宗教が持つ弱者に対する温かいまなざし
よく母親は、自分は食べないで子どもに美味しいものを譲ります。それは「偉大な母性愛」とみなされますが、母親は自分で食べるより、美味しそうに食べる子どもの姿を見る幸福感に浸っているのでしょう。
私も、孫や子どもが、トウモロコシやメロンを美味しい、美味しいと食べるのを見ると、自分だけで食べるより、ずっと幸せな気分になります。
子どもや家族だけではありません。困っている人を助けることも人を幸せにします。貧しい人に対する寄付は、仏教では「布施」、イスラムでも「喜捨」として信者に義務づけられています。
自分のために使わず、ほかの人に贈り物や寄付をする、社会的な活動にお金を使うと人間は幸せになるのです。
対象が同じ宗教の信者とか、出身校や出身地が同じとか、共通性があるほうが、より幸せを感じるのだと思います。

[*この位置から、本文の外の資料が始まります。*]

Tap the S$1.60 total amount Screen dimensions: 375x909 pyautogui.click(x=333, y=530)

2013年のL・B・アキニンの調査によれば、136か国のデータを地域別に考察したところ、どの地域においても献金や寄付などの社会的支出をしているかどうかが、幸福感に大きな影響がありました。
ビル・ゲイツのように巨額なものでなくても、社会のためにお金を支出するという行為は寄付する人の自尊感情を高めてくれます。

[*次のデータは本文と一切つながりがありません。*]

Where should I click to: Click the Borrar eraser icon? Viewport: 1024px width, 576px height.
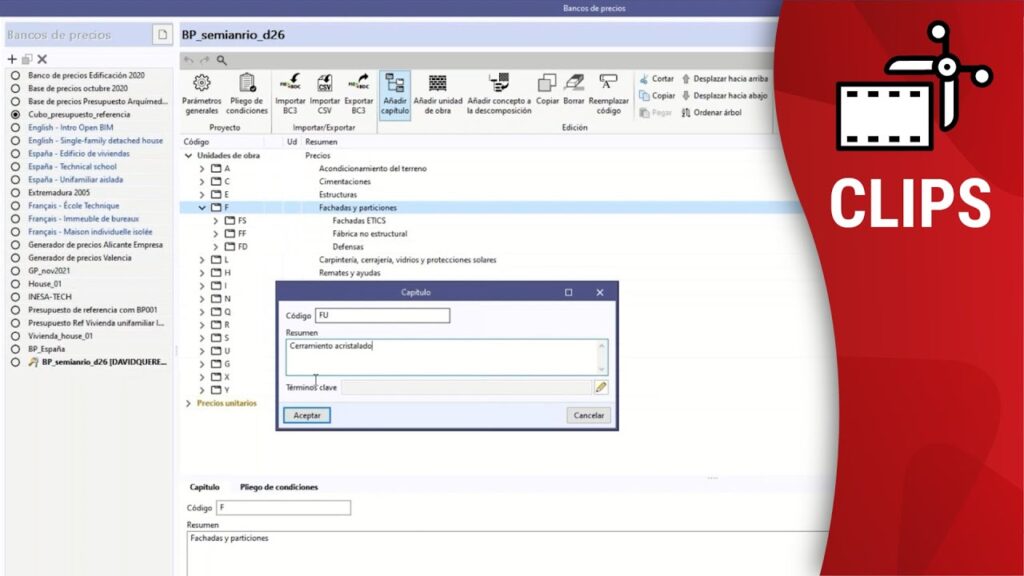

キリスト教では「汝の隣人を愛せよ」といい、仏教では「利他の慈愛」を説きます。現代の心理学や経済学でも同じように、利他的な行動が幸せになると示しているのは、人類が生き延びるためには助け合いが不可欠で、その社会的DNAが深く刻まれている種族だけが生き延びてきたのです。
その精神が自分を幸せにするだけでなく、現実の世の中を明るくし、危機を生き延びさせてくれます。
自然を収奪し、破壊して成長し続けた現代文明は、気候変動やパンデミックを制御できなくなっています。私たちは自己の利益だけを追い求めることをやめ、利他主義に変わることが必要になっています。